My recent tutorial on how to stick a statistical model on a systems dynamics model in PyMC generated a good amount of reader interest, as well as an interesting comment from Anand Patil, who writes:
Something that might interest you is that, in continuous-time stochastic differential equation models, handling the unobserved sample path between observations is really tricky. Roberts and Stramer’s On inference for partially observed nonlinear diffusion models using the Metropolis-Hastings algorithm explains why. This difficulty can apply to discrete-time models with loads of missing data as well. Alexandros Beskos has produced several really cool solutions.

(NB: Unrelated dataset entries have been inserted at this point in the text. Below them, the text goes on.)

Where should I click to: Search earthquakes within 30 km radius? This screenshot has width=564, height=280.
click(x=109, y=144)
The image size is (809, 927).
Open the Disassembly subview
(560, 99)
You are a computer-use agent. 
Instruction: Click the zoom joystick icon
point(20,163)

This body of research is quite far from the vocabulary I am familiar with, so I’m not sure how serious a problem this could be for me. It did get me interested in sticking my statistical model to a systems model with stochastic dynamics, though, something which took only a few additional lines… thanks PyMC!
## Stochastic SI model
from pymc import *
from numpy import *
#observed data
T = 10
susceptible_data = array([999,997,996,994,993,992,990,989,986,984])

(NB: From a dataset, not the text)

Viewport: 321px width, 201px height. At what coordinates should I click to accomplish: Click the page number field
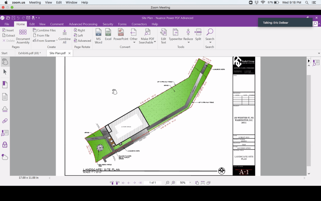(x=153, y=183)
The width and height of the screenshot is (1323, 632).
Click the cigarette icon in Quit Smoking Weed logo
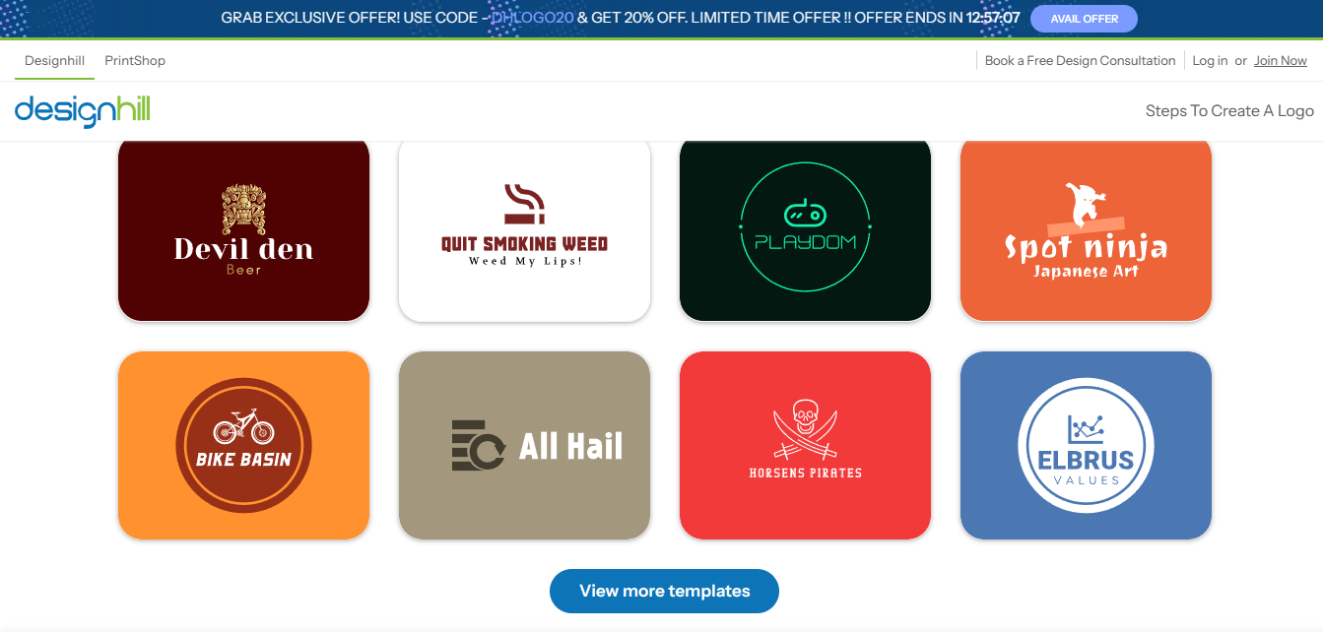pyautogui.click(x=524, y=204)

infected_data = array([1,2,5,6,7,18,19,21,23,25])
# stochastic priors
beta = Uniform('beta', 0., 1., value=.05)
gamma = Uniform('gamma', 0., 1., value=.001)

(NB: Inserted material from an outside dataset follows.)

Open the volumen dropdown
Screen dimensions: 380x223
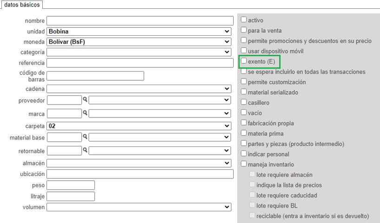point(139,207)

tau = Normal('tau', mu=.01, tau=100., value=.01)
# stochastic compartmental model
S = {}
I = {}
## uninformative initial conditions
S[0] = Uninformative('S_0', value=999.)
I[0] = Uninformative('I_0', value=1.)
## stochastic difference equations for later times
for i in range(1,T):
@deterministic(name='E[S_%d]'%i)
def E_S_i(S=S[i-1], I=I[i-1], beta=beta):
return S - beta * S * I / (S + I)
S[i] = Normal('S_%d'%i, mu=E_S_i, tau=tau, value=E_S_i.value)
@deterministic(name='E[I_%d]'%i)
def E_I_i(S=S[i-1], I=I[i-1], beta=beta, gamma=gamma):
return I + beta * S * I / (S + I) - gamma * I
I[i] = Normal('I_%d'%i, mu=E_I_i, tau=tau, value=E_I_i.value)
# data likelihood
A = Poisson('A', mu=[S[i] for i in range(T)], value=susceptible_data, observed=True)
B = Poisson('B', mu=[I[i] for i in range(T)], value=infected_data, observed=True)
This ends up taking a total of 6 lines more than the deterministic version, and all the substantial changes are from lines 24-34. So, question one is for Anand, do I have to worry about unobserved sample paths here? If I’ve understood Roberts and Stramer’s introduction, I should be ok. Question two returns to a blog topic from one year ago, that I’ve continued to try to educate myself about: how do I decide if and when this more complicated model should be used?